HDU(1698),线段树区间更新

题目链接：http://acm.hdu.edu.cn/showproblem.php?pid=1698

区间更新重点在于懒惰标记。

当你更新的区间就是整个区间的时候，直接sum[rt] = c*(r-l+1);col[rt] = c；后面的子区间就不管了，当你下次更新某一个区间的时候，把col[rt]从顶往下推（也没有推到底），推到合适的位置，刚好这个位置是我要更新的区间的子区间(可能被横跨了)就停下来。

在这里感谢网上的大牛，感谢杰哥，彬哥。我才能AC。

Just a Hook

Time Limit: 4000/2000 MS (Java/Others)    Memory Limit: 32768/32768 K (Java/Others)
Total Submission(s): 27760    Accepted Submission(s): 13778

Problem Description

In the game of DotA, Pudge’s meat hook is actually the most horrible thing for most of the heroes. The hook is made up of several consecutive metallic sticks which are of the same length.

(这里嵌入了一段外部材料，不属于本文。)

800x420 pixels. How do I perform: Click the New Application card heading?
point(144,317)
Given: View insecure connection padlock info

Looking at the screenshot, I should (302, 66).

Now Pudge wants to do some operations on the hook.

Let us number the consecutive metallic sticks of the hook from 1 to N. For each operation, Pudge can change the consecutive metallic sticks, numbered from X to Y, into cupreous sticks, silver sticks or golden sticks.
The total value of the hook is calculated as the sum of values of N metallic sticks. More precisely, the value for each kind of stick is calculated as follows:

For each cupreous stick, the value is 1.
For each silver stick, the value is 2.
For each golden stick, the value is 3.

Pudge wants to know the total value of the hook after performing the operations.
You may consider the original hook is made up of cupreous sticks.

 

Input

The input consists of several test cases. The first line of the input is the number of the cases. There are no more than 10 cases.
For each case, the first line contains an integer N, 1<=N<=100,000, which is the number of the sticks of Pudge’s meat hook and the second line contains an integer Q, 0<=Q<=100,000, which is the number of the operations.
Next Q lines, each line contains three integers X, Y, 1<=X<=Y<=N, Z, 1<=Z<=3, which defines an operation: change the sticks numbered from X to Y into the metal kind Z, where Z=1 represents the cupreous kind, Z=2 represents the silver kind and Z=3 represents the golden kind.

 

Output

For each case, print a number in a line representing the total value of the hook after the operations. Use the format in the example.

 

Sample Input

1 10 2 1 5 2 5 9 3

 

Sample Output

Case 1: The total value of the hook is 24.

 

Source

2008 “Sunline Cup” National Invitational Contest 

#include <stdio.h>
#include <algorithm>

using namespace std;

#define lson l,m,rt<<1
#define rson m+1,r,rt<<1|1

const int maxn = 100010;

int sum[maxn<<2];
int col[maxn<<2];

void PushUp(int rt)
{
    sum[rt] = sum[rt<<1] + sum[rt<<1|1];
}

void PushDown(int rt,int m)
{
    if(col[rt])
    {
        col[rt<<1] = col[rt<<1|1] =col[rt]; //往下推
        sum[rt<<1] = (m-(m>>1))*col[rt];    //子区间更新
        sum[rt<<1|1] = (m>>1)*col[rt];  
        col[rt] = 0;        //该点已经推了
    }
}

void build(int l,int r,int rt)
{
    col[rt] = 0;
    sum[rt] = 1;
    if(l==r) return;
    int m=(l+r)>>1;
    build(lson);
    build(rson);
    PushUp(rt);
}

void update(int L,int R,int c,int l,int r,int rt)
{
    if(L<=l&&r<=R)
    {
        col[rt] = c;
        sum[rt] = c*(r-l+1);
        return ;
    }
    PushDown(rt,r-l+1);
    int m = (l+r)>>1;
    if(L<=m) update(L,R,c,lson);
    if(R>m) update(L,R,c,rson);
    PushUp(rt);
}

int main()
{
    int T,n,m;
    scanf("%d",&T);
    for(int cases=1;cases<=T;cases++)
    {
        scanf("%d%d",&n,&m);
        build(1,n,1);
        while(m--)
        {
            int a,b,c;
            scanf("%d%d%d",&a,&b,&c);
            update(a,b,c,1,n,1);
        }
        printf("Case %d: The total value of the hook is %d.
",cases,sum[1]);
    }
    return 0;
}